Quienes enseñan valiéndose de alegorías quedan a merced de libres interpretaciones. Sabe Dios de Jesús, sus parábolas y la variación y variedad de cultos que se sostienen sobre los mismos (¿?) textos sagrados. En nuestra más prosaica realidad, Borges sentaba la importancia del receptor en Pierre Menard, autor del Quijote. Llámese lector en el caso de textos, espectador si de obras visuales se trata, las obras descubren nuevos sentidos, se estrenan y actualizan cada vez. Poco importan las intenciones de sus autores, sus motivos e impulsos. El origen, el punto cero, es sólo una coordenada. La siguiente sucesión de puntos traza el camino y éste no depende (o poco, muy poco) del autor.
En alguna vieja entrada conté la devoción de mi madre por el ballet. Vuelvo a aquellos años de mi infancia con un único canal de televisión transmitiendo en blanco y negro de 17 h a 0 h. Créanme. Hubo un tiempo no muy lejano en que las opciones se reducían a encendido o apagado, rústico sistema binario de unos y ceros trasladado a la realidad sin touchscreen. En esos años de disciplina espartana el horario de protección al menor me enviaba a la cama sin atenuantes ni protestas excepto (a cada regla, su excepción) las inocentes noches de ballet carentes de palabras inapropiadas o insinuaciones de sexo, ¡faltaba más! En estas noches de té en hebras, pijama, cisnes y don Quijote me hice devota de Maya Plisétskaya.
Antes de los reglamentarios catorce que indicaban las tabulaciones sugeridas por las autoridades de la censura mamá juzgó que mi madurez habilitaba el ingreso al cine en su compañía. Me hice grande de la mano de títulos como Bodas de Sangre, con Gades y Saura sacando chispas de García Lorca, Será justicia, curiosa traducción de The verdict con Newman y Rampling y (música de suspenso) la película de título esquivo cuyos únicos datos eran ballet, Maya y un tren. Años después disfruté el Bolero de Ravel a modo de consuelo mientras intentaba localizar la película extraviada. En mi cerebro, rumores de aquel film me atropellaban como el tren envuelto en una luz roja que destruía la figura de la bailarina en el primer plano de mi pantalla.

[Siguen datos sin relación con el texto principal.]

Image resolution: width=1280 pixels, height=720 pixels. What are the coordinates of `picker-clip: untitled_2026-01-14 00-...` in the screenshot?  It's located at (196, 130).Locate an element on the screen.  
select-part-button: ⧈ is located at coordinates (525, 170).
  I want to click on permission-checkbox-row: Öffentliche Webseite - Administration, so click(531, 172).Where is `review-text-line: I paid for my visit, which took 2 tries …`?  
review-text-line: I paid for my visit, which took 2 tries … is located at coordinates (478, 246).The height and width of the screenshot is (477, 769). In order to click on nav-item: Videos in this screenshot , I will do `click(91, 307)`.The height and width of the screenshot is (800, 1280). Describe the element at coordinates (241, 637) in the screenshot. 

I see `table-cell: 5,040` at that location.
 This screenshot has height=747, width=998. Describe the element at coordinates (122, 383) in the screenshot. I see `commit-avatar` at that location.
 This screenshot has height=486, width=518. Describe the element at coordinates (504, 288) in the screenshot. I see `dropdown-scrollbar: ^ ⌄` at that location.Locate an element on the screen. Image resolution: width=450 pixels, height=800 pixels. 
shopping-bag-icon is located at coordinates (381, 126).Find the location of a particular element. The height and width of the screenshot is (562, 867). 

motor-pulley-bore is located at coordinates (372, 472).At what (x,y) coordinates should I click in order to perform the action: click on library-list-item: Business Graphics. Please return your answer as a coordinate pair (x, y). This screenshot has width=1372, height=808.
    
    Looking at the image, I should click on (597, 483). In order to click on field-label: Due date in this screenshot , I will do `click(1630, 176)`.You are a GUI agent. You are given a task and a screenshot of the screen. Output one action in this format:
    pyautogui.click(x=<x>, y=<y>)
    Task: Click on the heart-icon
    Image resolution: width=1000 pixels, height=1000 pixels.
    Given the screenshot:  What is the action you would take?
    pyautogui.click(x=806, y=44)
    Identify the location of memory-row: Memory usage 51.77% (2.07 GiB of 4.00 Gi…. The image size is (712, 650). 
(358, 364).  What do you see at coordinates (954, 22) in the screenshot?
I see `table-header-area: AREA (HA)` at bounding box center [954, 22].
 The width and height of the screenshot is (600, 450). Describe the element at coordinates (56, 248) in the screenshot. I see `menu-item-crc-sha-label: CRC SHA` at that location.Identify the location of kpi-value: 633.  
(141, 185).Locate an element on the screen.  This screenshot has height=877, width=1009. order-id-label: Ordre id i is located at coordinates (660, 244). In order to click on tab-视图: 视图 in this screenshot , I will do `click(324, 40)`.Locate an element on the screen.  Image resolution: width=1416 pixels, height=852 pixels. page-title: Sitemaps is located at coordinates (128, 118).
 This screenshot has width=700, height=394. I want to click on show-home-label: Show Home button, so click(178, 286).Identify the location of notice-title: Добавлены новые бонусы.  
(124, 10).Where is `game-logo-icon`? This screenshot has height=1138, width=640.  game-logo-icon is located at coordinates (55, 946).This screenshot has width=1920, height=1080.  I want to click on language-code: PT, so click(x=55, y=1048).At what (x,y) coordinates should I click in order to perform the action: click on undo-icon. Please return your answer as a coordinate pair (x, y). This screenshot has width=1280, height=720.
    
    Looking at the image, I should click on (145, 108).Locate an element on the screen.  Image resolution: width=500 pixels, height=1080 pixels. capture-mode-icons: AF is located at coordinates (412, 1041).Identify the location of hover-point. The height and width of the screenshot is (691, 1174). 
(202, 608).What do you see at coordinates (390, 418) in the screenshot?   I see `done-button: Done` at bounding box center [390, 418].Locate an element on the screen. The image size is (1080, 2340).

El jueves pasado, una mención a Isadora Duncan en los prometedores capítulos iniciales de la novela El sexo es mi lenguaje reavivó mi búsqueda. Tras un estimulante encuentro del taller de cine semanal concluí que con los fuera de campo y las insinuaciones recortadas montamos nuestra propia película. Decidí no dar nada por sentado y repasar uno a uno y fotograma a fotograma los films de la Plisétskaya. Comencé por Anna Karenina. La suerte estuvo de mi lado.
Para mi sorpresa el tren era un personaje de mi imaginación; la luz roja anunciaba la presencia de Godunov y el infierno que desataba. Una importante miopía, diagnosticada uno o dos años después de aquellos eventos, y una imaginación a prueba de sentidos deficientes me impulsaron a dirigir esta versión propia, originalísima e intransferible, de la película protagonizada por una bailarina que sucumbe atropellada por un tren. La búsqueda fue una excusa, mi propia alegoría enamorada de los errores. El viaje no estuvo mal.